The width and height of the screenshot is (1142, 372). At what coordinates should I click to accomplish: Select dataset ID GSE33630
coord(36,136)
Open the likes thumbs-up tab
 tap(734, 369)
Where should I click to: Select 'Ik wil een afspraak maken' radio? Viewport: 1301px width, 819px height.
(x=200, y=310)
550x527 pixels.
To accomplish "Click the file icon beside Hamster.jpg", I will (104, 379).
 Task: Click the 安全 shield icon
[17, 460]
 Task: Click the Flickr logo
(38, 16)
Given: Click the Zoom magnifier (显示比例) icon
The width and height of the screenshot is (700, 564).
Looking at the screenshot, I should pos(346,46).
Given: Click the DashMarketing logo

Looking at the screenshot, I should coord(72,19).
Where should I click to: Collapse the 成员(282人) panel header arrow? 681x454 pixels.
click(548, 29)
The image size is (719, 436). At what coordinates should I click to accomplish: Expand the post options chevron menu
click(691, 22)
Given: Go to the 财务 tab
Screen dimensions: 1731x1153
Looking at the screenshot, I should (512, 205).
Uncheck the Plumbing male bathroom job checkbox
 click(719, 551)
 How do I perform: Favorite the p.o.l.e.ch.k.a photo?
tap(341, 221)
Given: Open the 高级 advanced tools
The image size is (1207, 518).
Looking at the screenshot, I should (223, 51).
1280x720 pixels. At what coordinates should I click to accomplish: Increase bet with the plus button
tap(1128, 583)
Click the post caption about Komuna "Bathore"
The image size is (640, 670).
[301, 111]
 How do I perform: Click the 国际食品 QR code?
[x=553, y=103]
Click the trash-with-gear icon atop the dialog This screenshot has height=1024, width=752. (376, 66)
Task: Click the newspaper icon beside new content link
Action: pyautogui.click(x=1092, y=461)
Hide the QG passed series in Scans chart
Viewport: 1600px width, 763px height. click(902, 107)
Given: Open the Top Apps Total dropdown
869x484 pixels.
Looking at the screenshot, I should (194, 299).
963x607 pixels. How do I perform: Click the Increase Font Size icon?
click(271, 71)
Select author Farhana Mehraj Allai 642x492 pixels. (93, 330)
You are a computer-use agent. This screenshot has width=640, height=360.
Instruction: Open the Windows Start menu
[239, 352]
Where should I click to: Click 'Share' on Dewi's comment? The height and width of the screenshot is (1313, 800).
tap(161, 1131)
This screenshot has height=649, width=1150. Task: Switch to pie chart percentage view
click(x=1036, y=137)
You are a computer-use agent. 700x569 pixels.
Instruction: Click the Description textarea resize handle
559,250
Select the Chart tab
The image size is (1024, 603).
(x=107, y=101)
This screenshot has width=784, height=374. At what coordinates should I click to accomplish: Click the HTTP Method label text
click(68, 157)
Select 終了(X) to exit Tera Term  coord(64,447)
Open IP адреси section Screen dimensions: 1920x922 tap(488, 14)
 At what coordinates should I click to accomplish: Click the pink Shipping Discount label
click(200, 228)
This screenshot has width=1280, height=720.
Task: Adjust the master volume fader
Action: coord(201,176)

--

_WHAT THE EXERCISE ASKS_: Begin with the line that contains "How do I perform: Click the 国际食品 QR code?" and end with the last line of the material above. Set down that range exactly.

_SOLUTION FOR THIS TASK_:
 How do I perform: Click the 国际食品 QR code?
[x=553, y=103]
Click the trash-with-gear icon atop the dialog This screenshot has height=1024, width=752. (376, 66)
Task: Click the newspaper icon beside new content link
Action: pyautogui.click(x=1092, y=461)
Hide the QG passed series in Scans chart
Viewport: 1600px width, 763px height. click(902, 107)
Given: Open the Top Apps Total dropdown
869x484 pixels.
Looking at the screenshot, I should (194, 299).
963x607 pixels. How do I perform: Click the Increase Font Size icon?
click(271, 71)
Select author Farhana Mehraj Allai 642x492 pixels. (93, 330)
You are a computer-use agent. This screenshot has width=640, height=360.
Instruction: Open the Windows Start menu
[239, 352]
Where should I click to: Click 'Share' on Dewi's comment? The height and width of the screenshot is (1313, 800).
tap(161, 1131)
This screenshot has height=649, width=1150. Task: Switch to pie chart percentage view
click(x=1036, y=137)
You are a computer-use agent. 700x569 pixels.
Instruction: Click the Description textarea resize handle
559,250
Select the Chart tab
The image size is (1024, 603).
(x=107, y=101)
This screenshot has width=784, height=374. At what coordinates should I click to accomplish: Click the HTTP Method label text
click(68, 157)
Select 終了(X) to exit Tera Term  coord(64,447)
Open IP адреси section Screen dimensions: 1920x922 tap(488, 14)
 At what coordinates should I click to accomplish: Click the pink Shipping Discount label
click(200, 228)
This screenshot has width=1280, height=720.
Task: Adjust the master volume fader
Action: coord(201,176)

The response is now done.